> _TEXT SECTION_
Another way of setting the types of the imported columns is using collectors. Collector functions can be passed in a list() to the col_types argument of read_ functions to tell them how to interpret values in a column.

For a complete list of collector functions, you can take a look at the collector documentation. For this exercise you will need two collector functions:

col_integer(): the column should be interpreted as an integer. col_factor(levels, ordered = FALSE): the column should be interpreted as a factor with levels. In this exercise, you will work with hotdogs.txt, which is a tab-delimited file without column names in the first row.


# readr is already loaded

# Import without col_types
hotdogs <- read_tsv("hotdogs.txt", col_names = c("type", "calories", "sodium"))

# Display the summary of hotdogs
summary(hotdogs)

# The collectors you will need to import the data
fac <- col_factor(levels = c("Beef", "Meat", "Poultry"))
int <- col_integer()

# Edit the col_types argument to import the data correctly: hotdogs_factor
hotdogs_factor <- read_tsv("hotdogs.txt",
                           col_names = c("type", "calories", "sodium"),
                           col_types = list(fac, int, int))

> _GIVEN RECORDS_
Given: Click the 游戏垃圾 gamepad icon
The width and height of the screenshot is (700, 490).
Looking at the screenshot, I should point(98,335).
==
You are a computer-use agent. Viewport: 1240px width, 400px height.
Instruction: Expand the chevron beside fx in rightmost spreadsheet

> _PROBLEM SET_
**a.** List the column names that the collector exercise assigns to hotdogs.txt through the col_names argument.
**b.** Repeat the part of the collector exercise between "# readr is already" and "summary(hotdogs)", inclusive.

> _SOLVED TASKS_
**a.** type, calories, sodium

**b.**
# readr is already loaded

# Import without col_types
hotdogs <- read_tsv("hotdogs.txt", col_names = c("type", "calories", "sodium"))

# Display the summary of hotdogs
summary(hotdogs)